To access properties of the current ShoppingList
, the _ShoppingListState
can
use its
widget
property. If the parent rebuilds and creates a new ShoppingList
, the
_ShoppingListState
will also rebuild with the new
widget
value. If you wish to be notified when the
widget
property changes, you can override the
didUpdateWidget
function, which is passed oldWidget
to let you compare the old widget with
the current
widget
.
When handling the onCartChanged
callback, the _ShoppingListState
mutates its
internal state by either adding or removing a product from _shoppingCart
. To
signal to the framework that it changes its internal state, it wraps those calls
in a
setState
call.
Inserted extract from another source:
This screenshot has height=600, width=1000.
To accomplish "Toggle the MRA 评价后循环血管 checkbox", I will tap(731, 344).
Calling
setState
marks this widget as dirty and schedules it to be rebuilt the next time your
app needs to update the screen. If you forget to call
setState
when modifying the internal state of a widget, the framework won’t know your
widget is dirty and might not call the widget’s
build
function, which means the user interface might not update to reflect the changed
state.
By managing state in this way, you don’t need to write separate code for creating and updating child widgets. Instead, you simply implement the build function, which handles both situations.
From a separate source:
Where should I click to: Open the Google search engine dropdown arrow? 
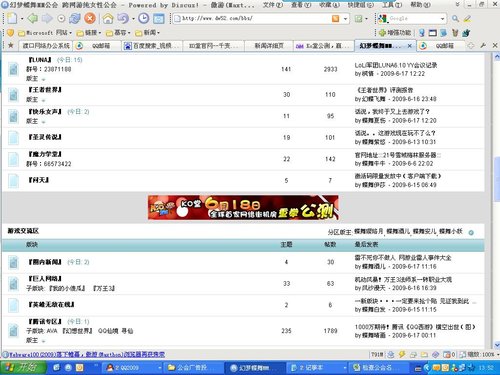click(442, 19)
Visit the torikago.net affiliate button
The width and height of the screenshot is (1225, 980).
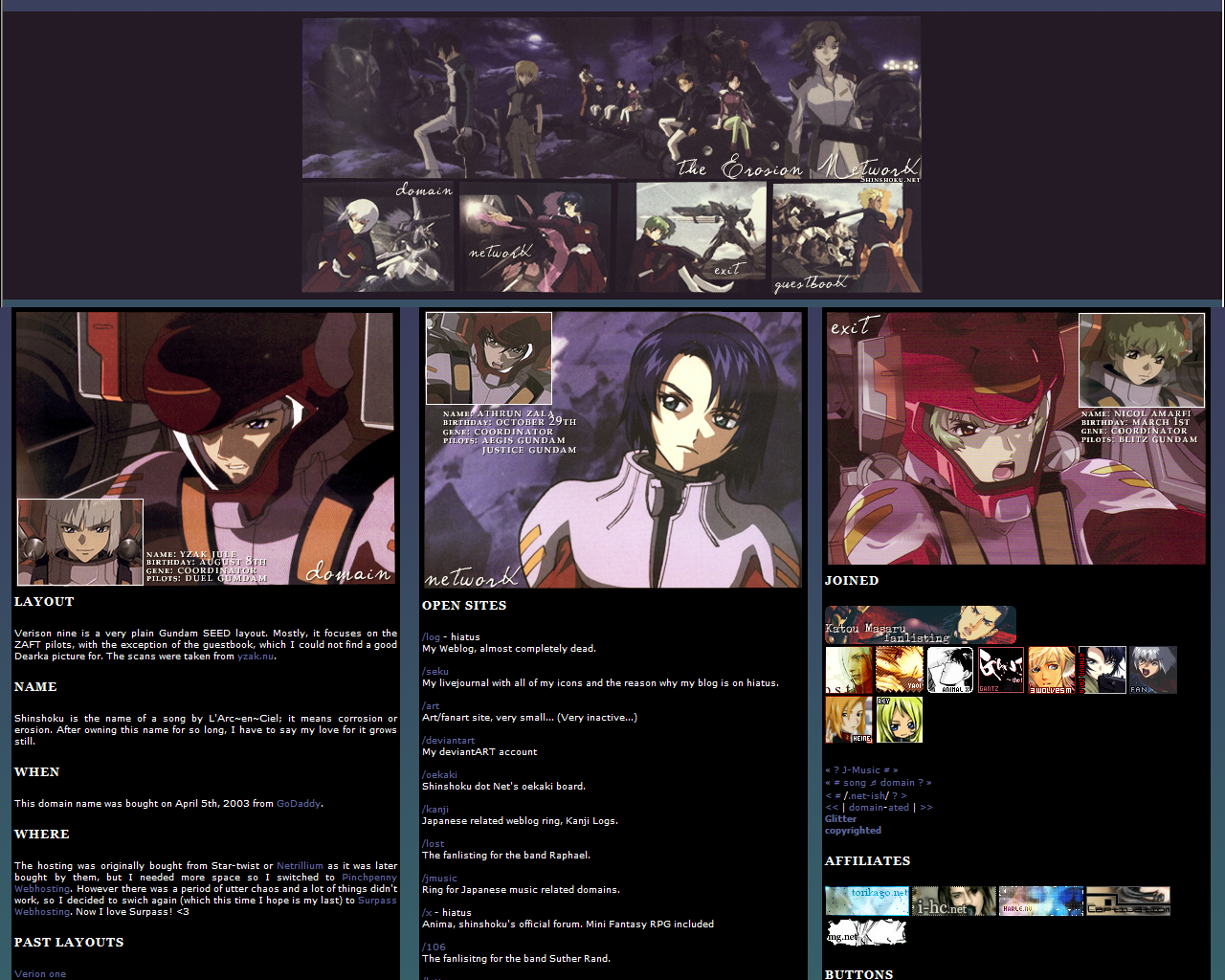coord(867,901)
Responding to widget lifecycle events
Main article: State
After calling
createState
on the StatefulWidget, the framework inserts the new state object into the
tree and then calls
initState
on the state object. A subclass of
State
can
override
initState
to do work that needs to happen just once. For example, you can override
initState
to configure animations or to subscribe to platform services. Implementations of
initState
are required to start by calling
super.initState
.
When a state object is no longer needed, the framework calls
dispose
on the state object. You can override the
dispose
function to do cleanup work. For example, you can override
dispose
to cancel timers or to unsubscribe from platform services. Implementations of
dispose
typically end by calling
super.dispose
.
Keys
Main article: Key
You can use keys to control which widgets the framework will match up with which
other widgets when a widget rebuilds. By default, the framework matches
widgets in the current and previous build according to their
runtimeType
and the order in which they appear. With keys, the framework requires that the
two widgets have the same
key
as
well as the same
runtimeType
.
Keys are most useful in widgets that build many instances of the same type of
widget. For example, the ShoppingList
widget, which builds just enough
ShoppingListItem
instances to fill its visible region:
-
Without keys, the first entry in the current build would always sync with the first entry in the previous build, even if, semantically, the first entry in the list just scrolled off screen and is no longer visible in the viewport.
-
By assigning each entry in the list a “semantic” key, the infinite list can be more efficient because the framework will sync entries with matching semantic keys and therefore similar (or identical) visual appearances. Moreover, syncing the entries semantically means that state retained in stateful child widgets will remain attached to the same semantic entry rather than the entry in the same numerical position in the viewport.
Global Keys
Main article: GlobalKey
You can use global keys to uniquely identify child widgets. Global keys must be globally unique across the entire widget hierarchy, unlike local keys which need only be unique among siblings. Because they are globally unique, a global key can be used to retrieve the state associated with a widget.